### Record excerpts

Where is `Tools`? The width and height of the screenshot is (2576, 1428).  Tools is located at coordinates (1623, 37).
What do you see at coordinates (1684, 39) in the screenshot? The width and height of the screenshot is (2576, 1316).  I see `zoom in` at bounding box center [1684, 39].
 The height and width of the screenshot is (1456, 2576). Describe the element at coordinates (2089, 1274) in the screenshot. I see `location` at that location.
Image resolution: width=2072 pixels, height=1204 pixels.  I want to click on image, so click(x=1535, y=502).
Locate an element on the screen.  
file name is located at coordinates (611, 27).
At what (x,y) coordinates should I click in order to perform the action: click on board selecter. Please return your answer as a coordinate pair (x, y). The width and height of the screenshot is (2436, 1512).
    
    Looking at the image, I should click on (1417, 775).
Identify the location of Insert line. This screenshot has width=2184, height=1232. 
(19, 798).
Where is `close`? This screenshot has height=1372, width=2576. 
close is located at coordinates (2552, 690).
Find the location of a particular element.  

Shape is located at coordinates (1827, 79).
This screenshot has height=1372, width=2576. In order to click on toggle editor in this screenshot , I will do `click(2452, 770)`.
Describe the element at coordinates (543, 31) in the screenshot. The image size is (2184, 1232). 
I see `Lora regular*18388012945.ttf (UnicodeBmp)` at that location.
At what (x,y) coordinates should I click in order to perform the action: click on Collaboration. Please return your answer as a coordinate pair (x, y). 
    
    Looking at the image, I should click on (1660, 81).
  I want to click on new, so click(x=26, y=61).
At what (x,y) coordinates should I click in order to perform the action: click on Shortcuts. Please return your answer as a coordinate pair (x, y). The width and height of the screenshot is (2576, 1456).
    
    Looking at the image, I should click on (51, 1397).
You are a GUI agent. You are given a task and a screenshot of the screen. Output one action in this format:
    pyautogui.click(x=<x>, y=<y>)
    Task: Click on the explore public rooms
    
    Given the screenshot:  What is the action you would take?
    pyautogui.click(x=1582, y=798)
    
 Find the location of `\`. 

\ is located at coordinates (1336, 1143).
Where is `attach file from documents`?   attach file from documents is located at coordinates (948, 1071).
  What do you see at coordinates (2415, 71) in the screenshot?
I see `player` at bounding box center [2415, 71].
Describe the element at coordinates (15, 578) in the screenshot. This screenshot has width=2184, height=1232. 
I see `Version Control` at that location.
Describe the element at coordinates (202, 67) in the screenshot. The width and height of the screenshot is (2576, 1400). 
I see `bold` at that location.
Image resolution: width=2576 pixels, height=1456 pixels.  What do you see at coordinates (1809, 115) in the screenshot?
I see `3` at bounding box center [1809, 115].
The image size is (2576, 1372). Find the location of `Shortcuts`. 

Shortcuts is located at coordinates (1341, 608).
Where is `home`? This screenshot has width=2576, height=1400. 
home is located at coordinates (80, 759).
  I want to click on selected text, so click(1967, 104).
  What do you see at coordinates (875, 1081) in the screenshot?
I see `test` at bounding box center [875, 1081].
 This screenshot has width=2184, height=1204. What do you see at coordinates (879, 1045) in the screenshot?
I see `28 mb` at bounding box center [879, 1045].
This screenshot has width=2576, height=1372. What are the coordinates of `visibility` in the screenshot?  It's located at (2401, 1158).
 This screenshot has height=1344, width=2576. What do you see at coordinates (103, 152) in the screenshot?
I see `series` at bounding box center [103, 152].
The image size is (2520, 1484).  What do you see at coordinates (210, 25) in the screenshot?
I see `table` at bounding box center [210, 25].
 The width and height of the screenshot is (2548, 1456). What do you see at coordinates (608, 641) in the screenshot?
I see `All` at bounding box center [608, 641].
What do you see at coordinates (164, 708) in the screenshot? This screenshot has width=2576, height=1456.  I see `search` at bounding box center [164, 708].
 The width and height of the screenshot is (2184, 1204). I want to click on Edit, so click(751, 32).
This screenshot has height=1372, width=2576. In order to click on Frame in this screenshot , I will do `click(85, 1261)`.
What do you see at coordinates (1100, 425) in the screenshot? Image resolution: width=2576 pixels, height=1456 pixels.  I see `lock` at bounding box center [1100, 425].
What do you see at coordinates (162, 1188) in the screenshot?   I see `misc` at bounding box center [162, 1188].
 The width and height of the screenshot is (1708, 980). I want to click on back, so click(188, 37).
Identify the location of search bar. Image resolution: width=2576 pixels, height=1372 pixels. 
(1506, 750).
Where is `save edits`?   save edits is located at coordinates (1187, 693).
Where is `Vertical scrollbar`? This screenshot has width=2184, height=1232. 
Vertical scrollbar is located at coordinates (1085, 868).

######

_Your objective_
Rewrite the lines from the one containing "What do you see at coordinates (164, 708)" through the end of the material, inclusive, swapping "Image resolution" for "Screenshot resolution" and leaving everything else unchanged.

_Result for this task_
What do you see at coordinates (164, 708) in the screenshot? This screenshot has width=2576, height=1456.  I see `search` at bounding box center [164, 708].
 The width and height of the screenshot is (2184, 1204). I want to click on Edit, so click(751, 32).
This screenshot has height=1372, width=2576. In order to click on Frame in this screenshot , I will do `click(85, 1261)`.
What do you see at coordinates (1100, 425) in the screenshot? Screenshot resolution: width=2576 pixels, height=1456 pixels.  I see `lock` at bounding box center [1100, 425].
What do you see at coordinates (162, 1188) in the screenshot?   I see `misc` at bounding box center [162, 1188].
 The width and height of the screenshot is (1708, 980). I want to click on back, so click(188, 37).
Identify the location of search bar. Screenshot resolution: width=2576 pixels, height=1372 pixels. 
(1506, 750).
Where is `save edits`?   save edits is located at coordinates (1187, 693).
Where is `Vertical scrollbar`? This screenshot has width=2184, height=1232. 
Vertical scrollbar is located at coordinates (1085, 868).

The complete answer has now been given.